Historically, very intense hurricanes occurred at most each decade. By contrast, the 2017 hurricane season in the Atlantic has no precedents. Firstly, by the end of August, hurricane Harvey flooded the state of Texas (Fig. 1) with rain up to 1,500 mm in 6 days, equivalent to all the rain that the state of Veracruz accumulated in a year. Immediately after, hurricane Irma formed (Fig. 2), which broke wind speed record, around 300 km/h, sustained for a period of 37 hours; the most any cyclone was lasted in registered history. Also, for the next three days it maintained as category 5. It was followed by hurricane José, another category 5 hurricane, and then by María by the end of September, also category 5, whose effects include leaving 80% of the population without electricity in Puerto Rico.
Figure 1. Floods in Houston by hurricane Harvey.
Source: David J. Phillip/ AP
The magnitude, frequency and relative short period of these hurricanes from each other may seem to put into question climate change being responsible for their occurrence. Although it would be incorrect to suggest that climate change caused these extreme events, it is possible to establish that the intensity of such events was considerably increased due to climate change.
Figure 2. Size of hurricane Irma.
Source: NASA, 2017
This is due to the fact that the increase in average temperature of the planet acts as a multiplier of risks, making them progressively worse than they would be without the impact of human activity. According to studies completed by researcher Kerry Emanuel from MIT, an expert in hurricanes, one of the reasons in increase of intensity and speed of its winds is due to warming in the surface of oceans, which produces more humidity and increases available energy for such events. The temperatures of the surface of some parts of the North Atlantic and of the Gulf of Mexico increased more than 30C in September 2017, which explains why hurricanes Harvey and Irma became so strong so rapidly.
On the other hand, basic physics indicates that in warmer temperatures, thermic expansion of ocean occurs, which in turn causes an increase in sea-level, which generates higher altitude waves, one of the most destructive aspects of storms as they can flood extensive low coastal areas, sweeping everything on its way. In the same manner, events of extreme rain are also growing. Model simulations of climate confirm that in a warmer planet, impact of intense destructive storms will increase as the frequency of weak storms decreases.
Figure 3. Hurricanes Katia, Irma and José. Source: NASA, September 2017
The economic loss due to extreme weather events in 2017 is calculated to be more than 300 million dollars. During the next decade, economic losses caused by these extreme events are expected to increase, which will probably have a negative effect on global economy. According to NOAA, the number of meteorological phenomena which caused economic loses of at least one billion dollars has increased fourfold since the 1980s. It is therefore necessary to consider the fact that the costs of inaction to fight climate change are significant.

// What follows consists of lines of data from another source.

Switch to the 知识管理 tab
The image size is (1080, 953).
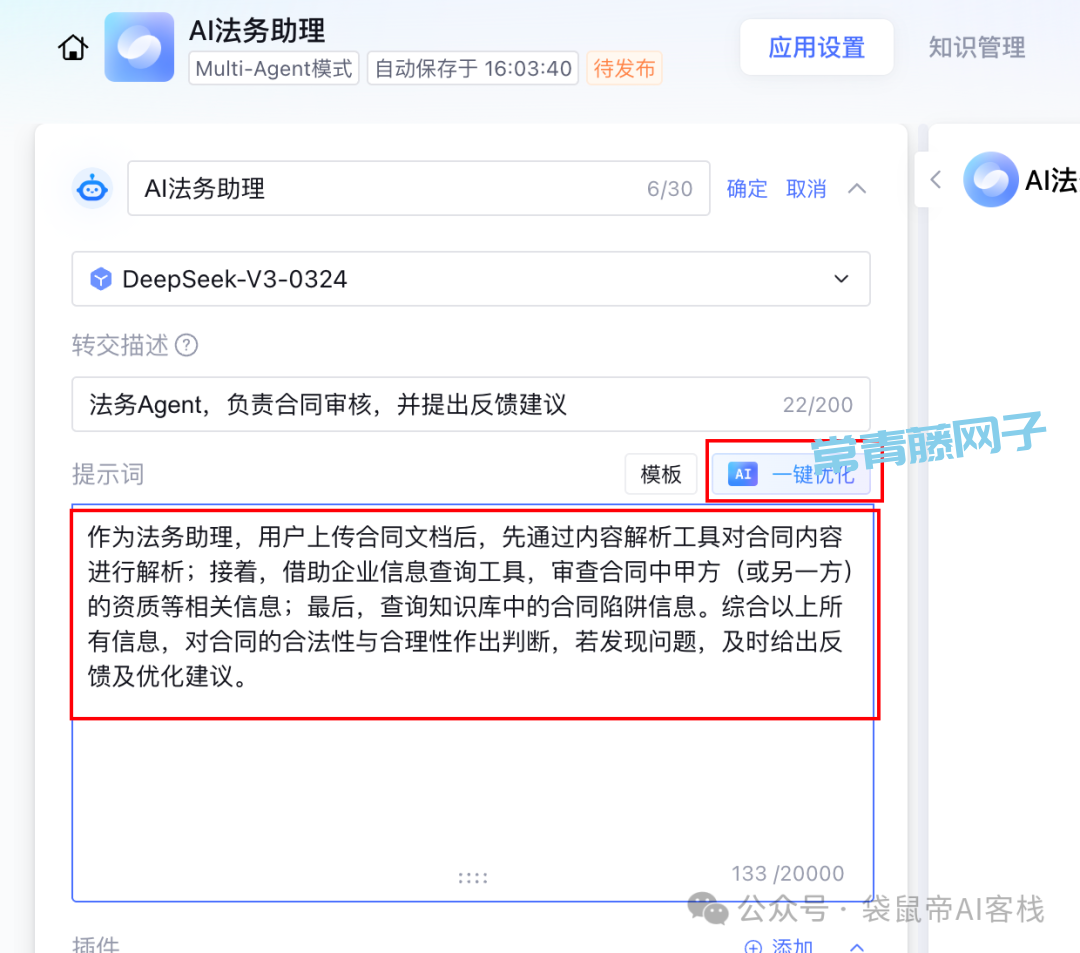(977, 48)
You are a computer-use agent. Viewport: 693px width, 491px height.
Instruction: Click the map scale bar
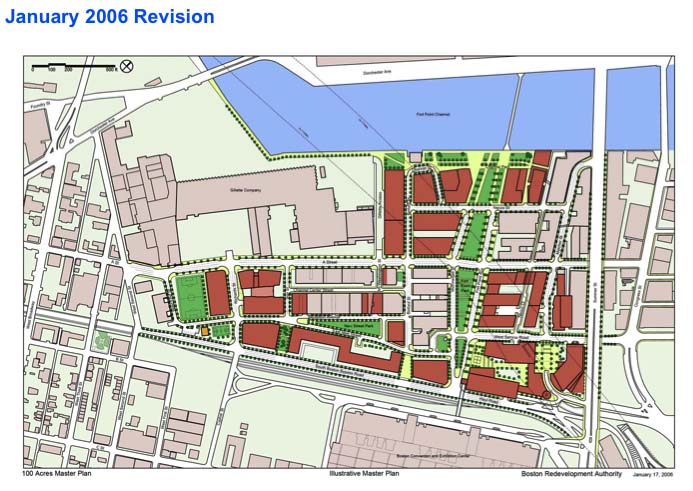(x=71, y=66)
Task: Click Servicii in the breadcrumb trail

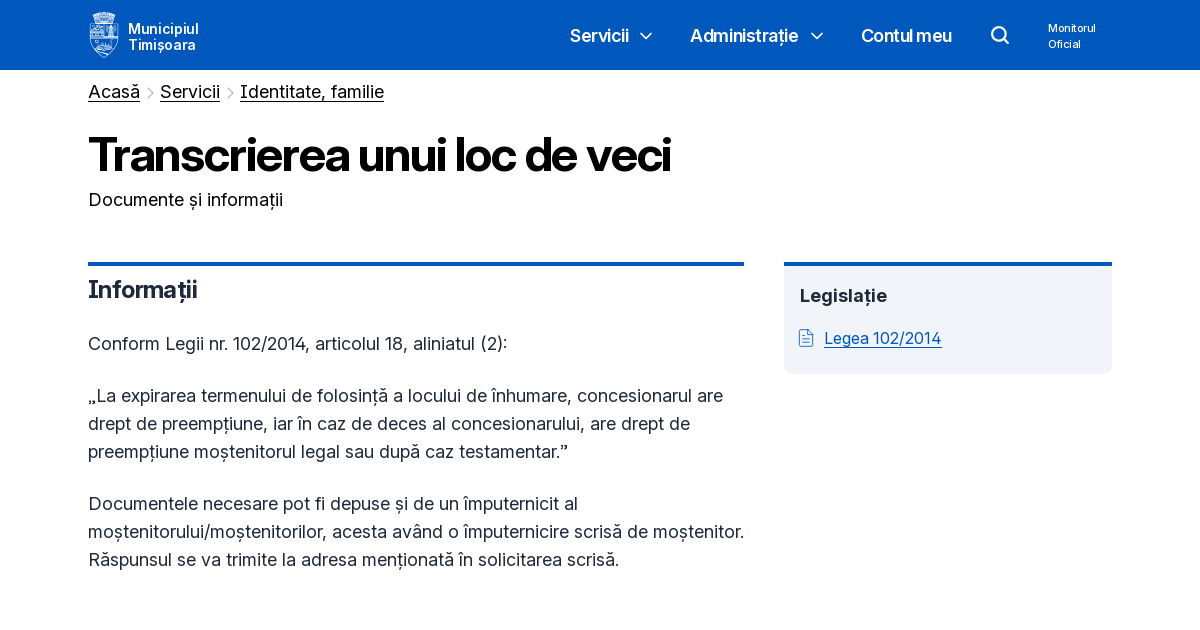Action: pyautogui.click(x=189, y=91)
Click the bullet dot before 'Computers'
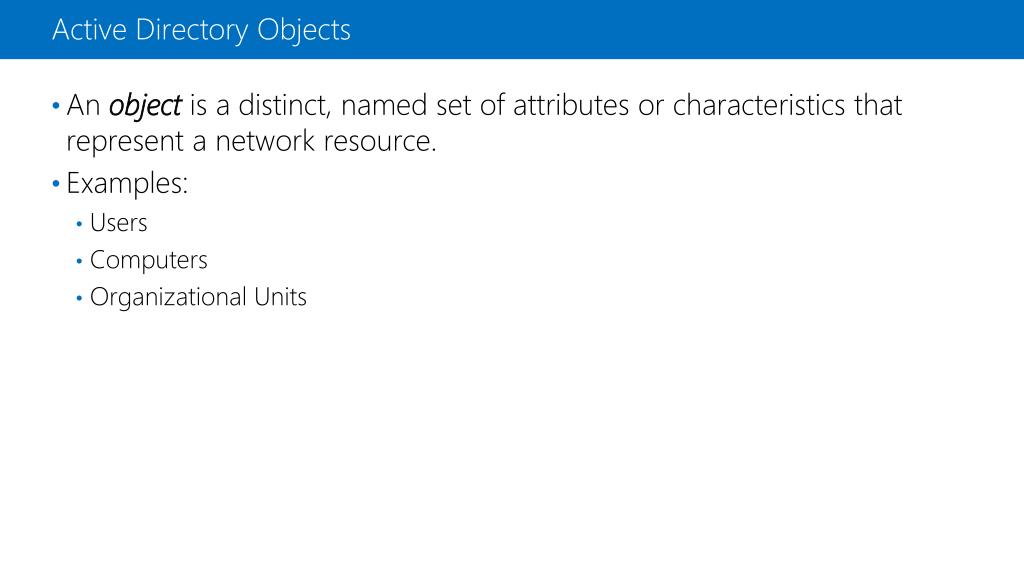This screenshot has width=1024, height=576. pyautogui.click(x=80, y=261)
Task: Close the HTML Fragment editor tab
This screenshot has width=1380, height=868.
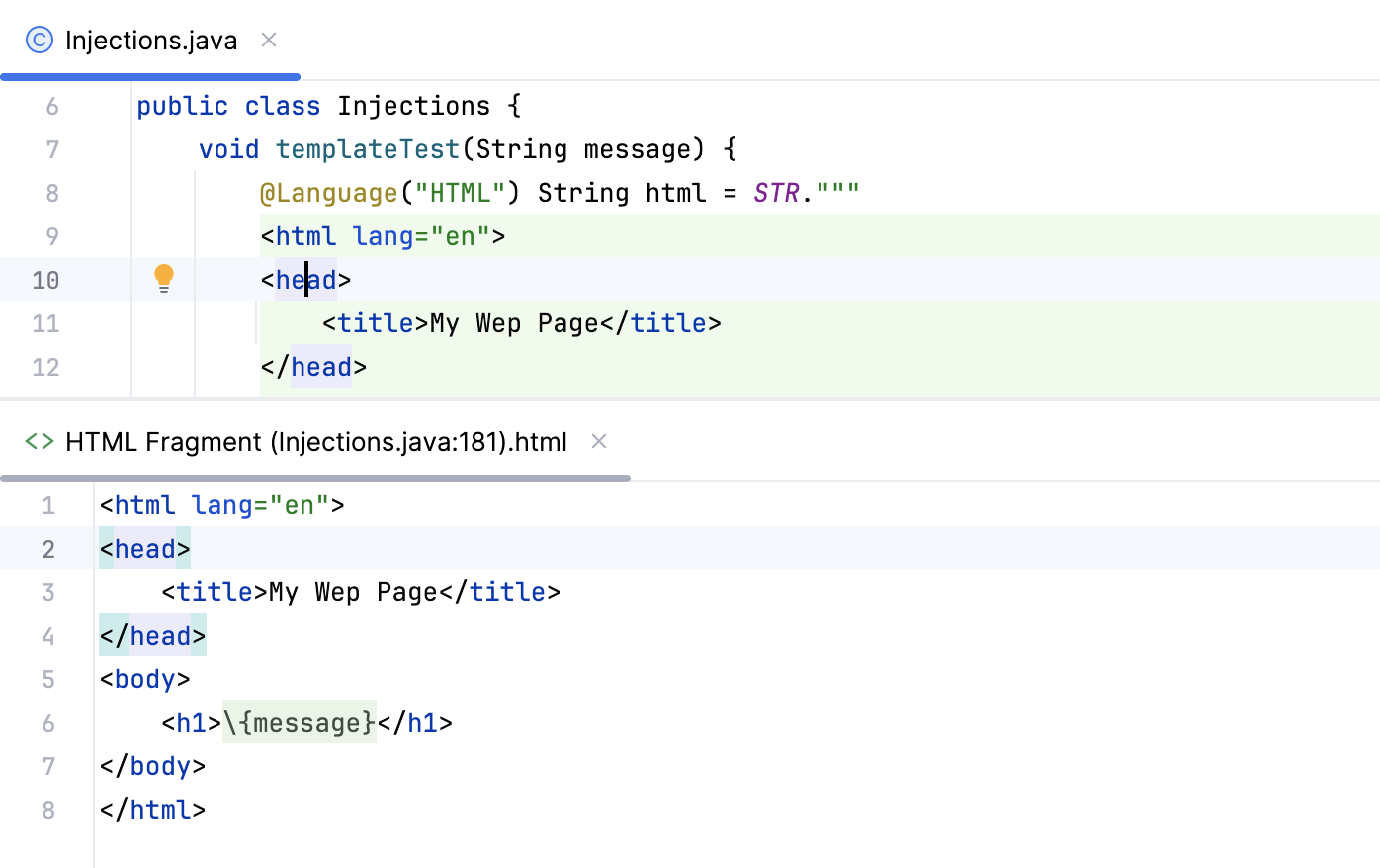Action: 599,442
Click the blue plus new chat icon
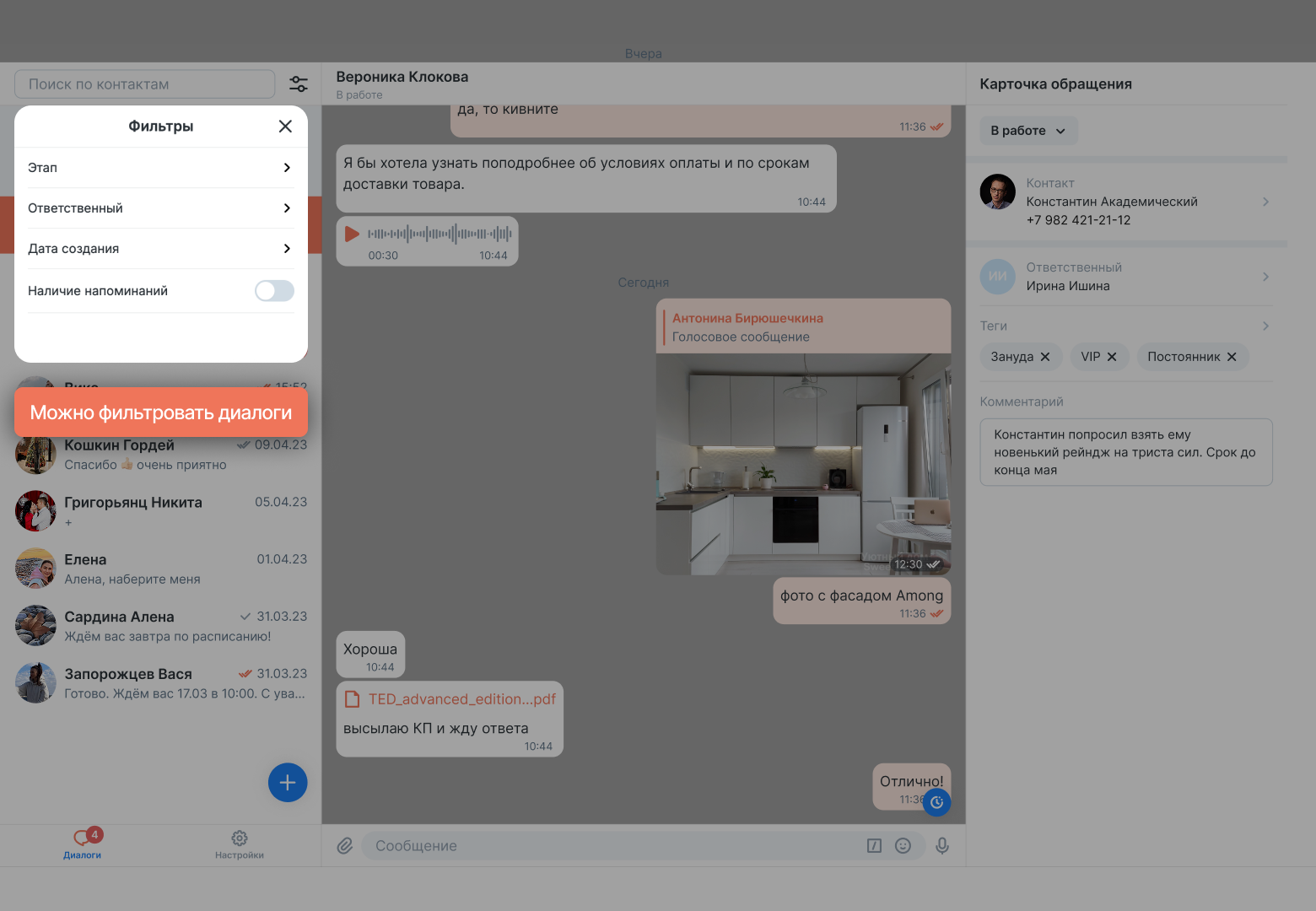The image size is (1316, 911). [288, 782]
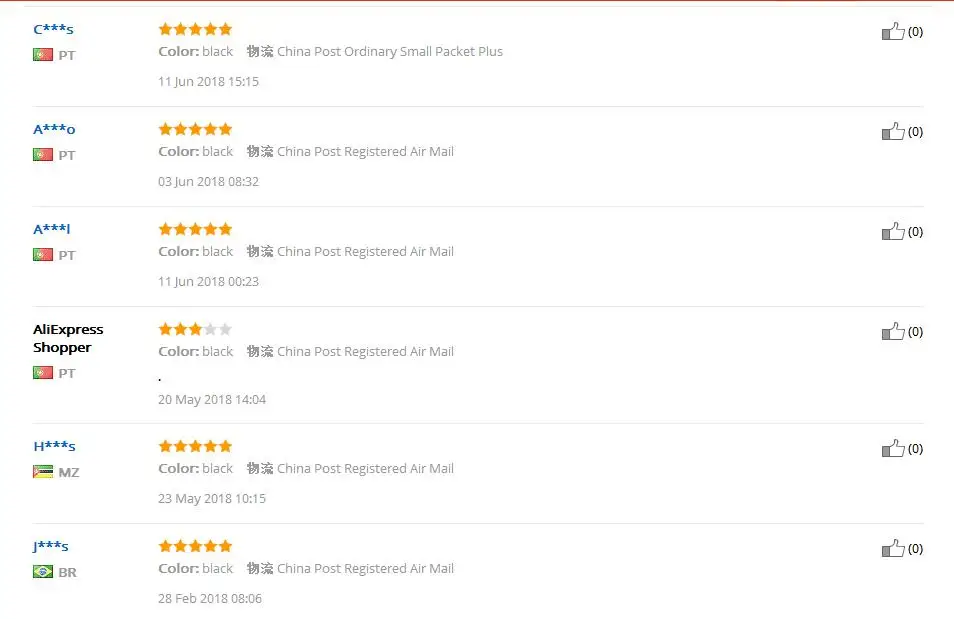View J***s reviewer profile
954x619 pixels.
(50, 546)
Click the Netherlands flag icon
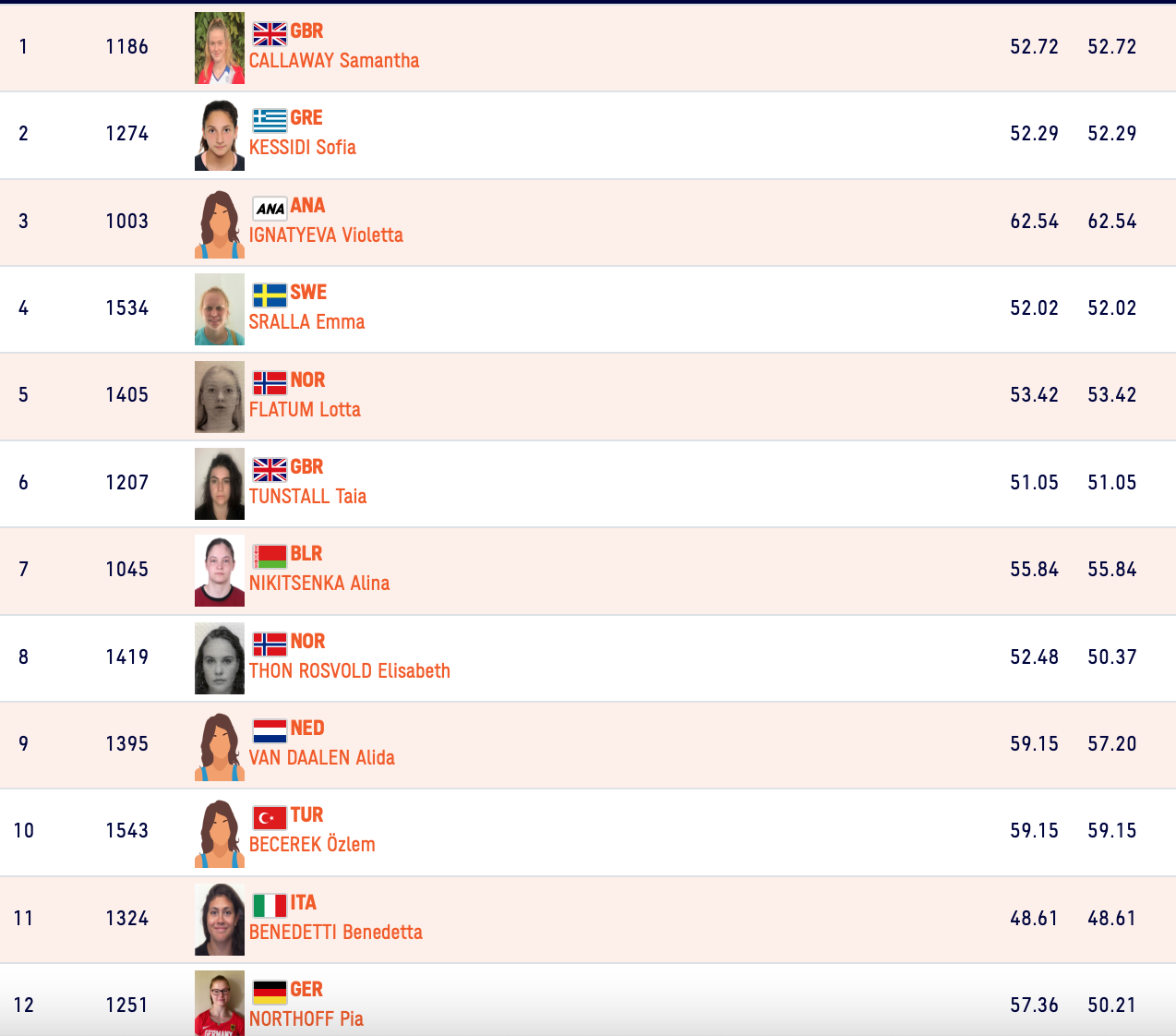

More than 97% of climate experts agree that the more greenhouse gases are emitted into the atmosphere, the more the average global temperature of the surface will continue to rise, intensifying extreme climate conditions, as mentioned above. The problem with climate change is not a problem to fix in the coming generations, as everyone is already experiencing its effects now.
With the United Nations’ Paris Agreement, more than 190 nations agreed by the end of 2015 to work together to confront the challenges posed by climate change. The Paris Agreement is an important beginning, as it proposes a mechanism that boosts progressive reduction of greenhouse gas emissions and accelerates this progress through time, taking into account that there is yet much more to be done.
In 2012, the President of the United States, Donald Trump, referred to climate change as a “hoax” propagated by the Chinese, and during his campaign he promised the country he would get out of the Paris Agreement, a promise that he attained in June of 2017, when he made the announcement to withdraw the United States from the agreement. This attitude is unacceptable: denying scientific facts and abandoning the Paris Agreement compromises the wellbeing of society, as well as future generations, as climate change represents without a doubt its greatest threat. Without immediate and concerted action, the consequences will be harmful for the future and represent an unacceptable risk.
S. Singh, Z. Kuang, E. D. Maloney, W. M. Hannah, and B. O. Wolding, Increasing potential for intense tropical and subtropical thunderstorms under global warming, Proceedings of the National Academy of Sciences of the USA, Vol. 114 (42), October 17, 2017.
Data of the costs of damages from the Climate Science Special Report, U.S. Global Change Research Program, June 2017.